The 2020 goal calls for adults worldwide to have access to a transaction account or an electronic instrument to store money, send and receive payments, recognizing financial access as a basic building block to managing an individual's financial life.
Access to a transaction account is a first step toward broader financial inclusion, which helps poor families escape poverty and afford essential social services such as water, electricity, housing, education and health care.
For small firms and medium-sized enterprises access to financing can help them reduce risks, grow and expand operations.
"More than 700 million people gained financial access between 2011 and 2014, and this gives us fresh evidence that our ambitious goal of universal access by 2020 is attainable," said World Bank Group President Jim Yong Kim.

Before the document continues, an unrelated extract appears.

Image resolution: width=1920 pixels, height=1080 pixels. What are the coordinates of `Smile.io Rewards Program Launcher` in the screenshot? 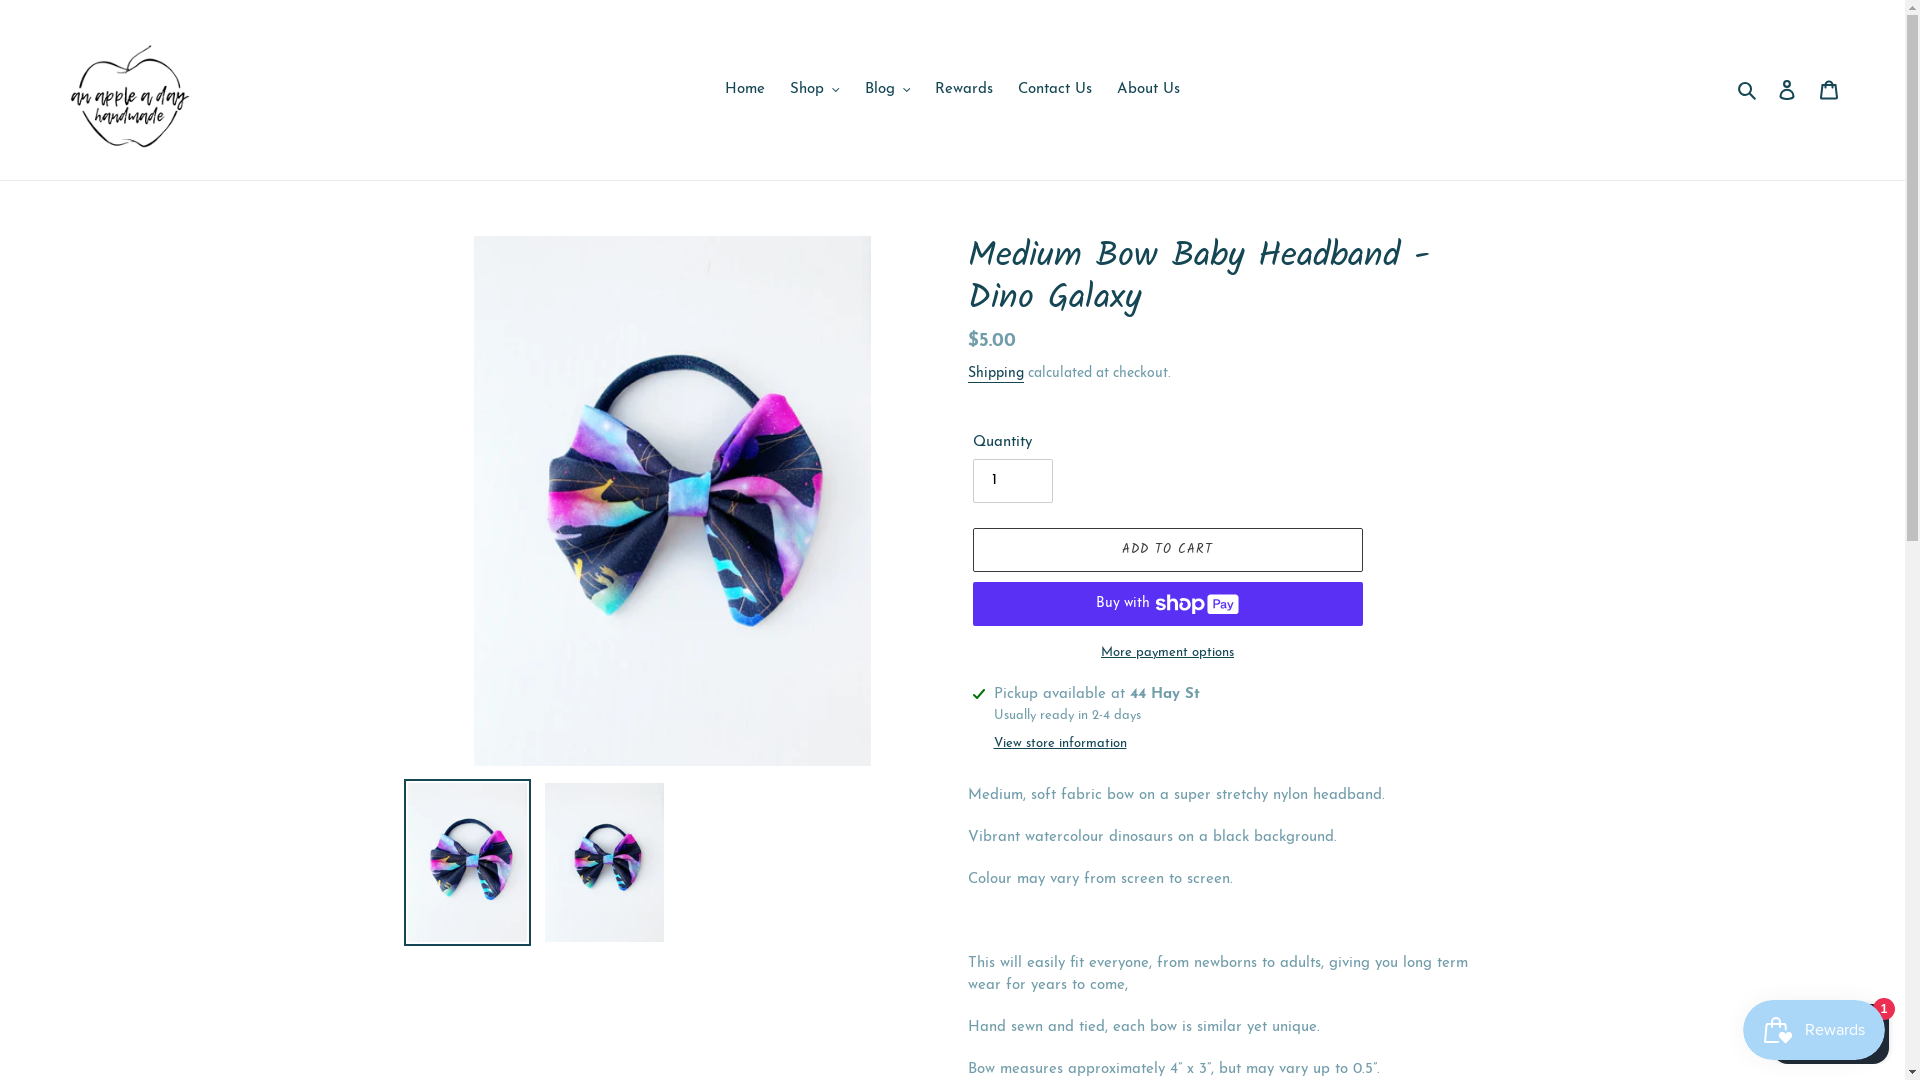 It's located at (1814, 1030).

"The World Bank Group's role is to convene and energize a coalition of partners-and also to step up our work. Over the next five years, our institution commits to enabling as many as 1 billion adults, who are now financially excluded, to gain access to a transaction account."
Private-sector leaders from around the world came forward with a committed set of actions to reach a specific number of people by year 2020.
"Since inception, the State Bank of India has played a major role in expanding financial inclusion agenda in the country," said Arundhati Bhattacharya, chairman of the State Bank of India, a panellist at the event.
"During the first three years of its Financial Inclusion Plan (2010-13), SBI covered 20531 villages and opened 20.2 million new accounts," she said. "As part of the second Financial Inclusion Plan (2013-16) we reached to 85130 villages and opened 70 million accounts."
"We see a huge opportunity in our 70 million customers. All these customers can be sold pension and insurance products. Based on transaction history, they can be credit linked and become part of the global financial system," Bhattacharya said.
Announcing MasterCard's commitment to the World Bank Group's efforts toward universal financial access, its Indian American CEO & President Ajay Banga said: "Our target is to reach 500 million people currently considered to be excluded from the financial mainstream."
"In making this commitment, we recognise that reaching full financial inclusion by 2020 requires the active engagement and commitment of the private sector, working in partnership with governments and international development organizations."
"Together, we can be agents of transformative change who create more inclusive economies and more empowered populations," he said.